TASK — Please rewrite everything from the line containing "Image resolution: width=1566" down to the end of the listing, swapping "export button" for "download button" and keeping all else unchanged.

-- Start of MATERIAL PROVIDED --

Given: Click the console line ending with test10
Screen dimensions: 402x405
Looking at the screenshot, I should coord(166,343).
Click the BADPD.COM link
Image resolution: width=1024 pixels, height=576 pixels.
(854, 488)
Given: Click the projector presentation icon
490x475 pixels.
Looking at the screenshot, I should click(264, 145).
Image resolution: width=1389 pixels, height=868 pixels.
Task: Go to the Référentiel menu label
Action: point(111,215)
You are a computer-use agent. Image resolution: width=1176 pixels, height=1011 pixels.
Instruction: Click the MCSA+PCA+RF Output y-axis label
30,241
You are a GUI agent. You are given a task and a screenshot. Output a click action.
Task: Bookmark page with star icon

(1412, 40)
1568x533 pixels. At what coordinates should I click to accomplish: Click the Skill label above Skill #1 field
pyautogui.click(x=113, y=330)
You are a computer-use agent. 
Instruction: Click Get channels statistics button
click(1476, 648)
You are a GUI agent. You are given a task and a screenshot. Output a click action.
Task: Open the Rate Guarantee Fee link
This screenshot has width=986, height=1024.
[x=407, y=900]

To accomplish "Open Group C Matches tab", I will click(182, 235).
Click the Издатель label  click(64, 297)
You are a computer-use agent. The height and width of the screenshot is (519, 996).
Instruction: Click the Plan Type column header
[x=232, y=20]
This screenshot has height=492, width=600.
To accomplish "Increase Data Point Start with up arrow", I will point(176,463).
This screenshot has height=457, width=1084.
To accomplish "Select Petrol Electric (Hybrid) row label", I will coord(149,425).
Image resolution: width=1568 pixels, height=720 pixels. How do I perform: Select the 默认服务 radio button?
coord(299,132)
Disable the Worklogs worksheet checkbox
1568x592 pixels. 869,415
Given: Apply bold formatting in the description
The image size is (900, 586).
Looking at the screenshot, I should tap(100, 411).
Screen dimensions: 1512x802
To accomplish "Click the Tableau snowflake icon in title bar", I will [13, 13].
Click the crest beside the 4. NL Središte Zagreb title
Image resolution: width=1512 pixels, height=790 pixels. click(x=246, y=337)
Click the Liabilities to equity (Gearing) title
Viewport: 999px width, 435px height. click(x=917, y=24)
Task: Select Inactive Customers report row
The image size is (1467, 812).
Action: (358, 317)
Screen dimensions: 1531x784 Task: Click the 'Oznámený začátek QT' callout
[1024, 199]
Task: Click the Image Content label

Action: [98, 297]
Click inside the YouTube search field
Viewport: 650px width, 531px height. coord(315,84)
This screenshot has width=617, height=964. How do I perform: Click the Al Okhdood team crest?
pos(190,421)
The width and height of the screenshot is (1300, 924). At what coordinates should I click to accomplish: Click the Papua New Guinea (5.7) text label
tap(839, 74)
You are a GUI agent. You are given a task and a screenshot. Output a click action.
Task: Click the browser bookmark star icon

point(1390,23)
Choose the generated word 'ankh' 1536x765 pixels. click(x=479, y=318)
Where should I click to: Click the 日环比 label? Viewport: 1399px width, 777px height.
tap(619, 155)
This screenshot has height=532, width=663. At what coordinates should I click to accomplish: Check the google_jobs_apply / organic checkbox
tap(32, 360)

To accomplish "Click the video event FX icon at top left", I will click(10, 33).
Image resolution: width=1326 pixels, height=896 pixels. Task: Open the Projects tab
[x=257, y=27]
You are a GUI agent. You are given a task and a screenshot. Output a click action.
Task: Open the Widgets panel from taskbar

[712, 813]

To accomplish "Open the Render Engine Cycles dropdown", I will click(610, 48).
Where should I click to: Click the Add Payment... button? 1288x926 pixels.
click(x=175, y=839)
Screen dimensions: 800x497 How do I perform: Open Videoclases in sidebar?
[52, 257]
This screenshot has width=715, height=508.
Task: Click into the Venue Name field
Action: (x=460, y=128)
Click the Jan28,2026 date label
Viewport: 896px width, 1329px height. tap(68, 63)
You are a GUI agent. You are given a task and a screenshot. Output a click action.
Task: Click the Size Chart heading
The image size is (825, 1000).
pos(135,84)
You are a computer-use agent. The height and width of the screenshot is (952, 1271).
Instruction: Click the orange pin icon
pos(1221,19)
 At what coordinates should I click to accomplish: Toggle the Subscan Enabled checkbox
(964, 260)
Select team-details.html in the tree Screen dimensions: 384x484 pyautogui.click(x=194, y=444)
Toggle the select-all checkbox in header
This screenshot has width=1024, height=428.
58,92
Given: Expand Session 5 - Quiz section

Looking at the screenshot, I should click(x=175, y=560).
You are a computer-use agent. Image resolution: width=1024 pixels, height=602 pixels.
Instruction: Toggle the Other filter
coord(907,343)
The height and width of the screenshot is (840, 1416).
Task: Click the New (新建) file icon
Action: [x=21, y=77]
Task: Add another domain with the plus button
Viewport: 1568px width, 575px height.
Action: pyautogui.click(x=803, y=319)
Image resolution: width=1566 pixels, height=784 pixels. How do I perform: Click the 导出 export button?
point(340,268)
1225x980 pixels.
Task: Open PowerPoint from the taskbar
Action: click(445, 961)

-- End of MATERIAL PROVIDED --

WRITTEN SOLUTION —
Image resolution: width=1566 pixels, height=784 pixels. How do I perform: Click the 导出 download button?
point(340,268)
1225x980 pixels.
Task: Open PowerPoint from the taskbar
Action: click(445, 961)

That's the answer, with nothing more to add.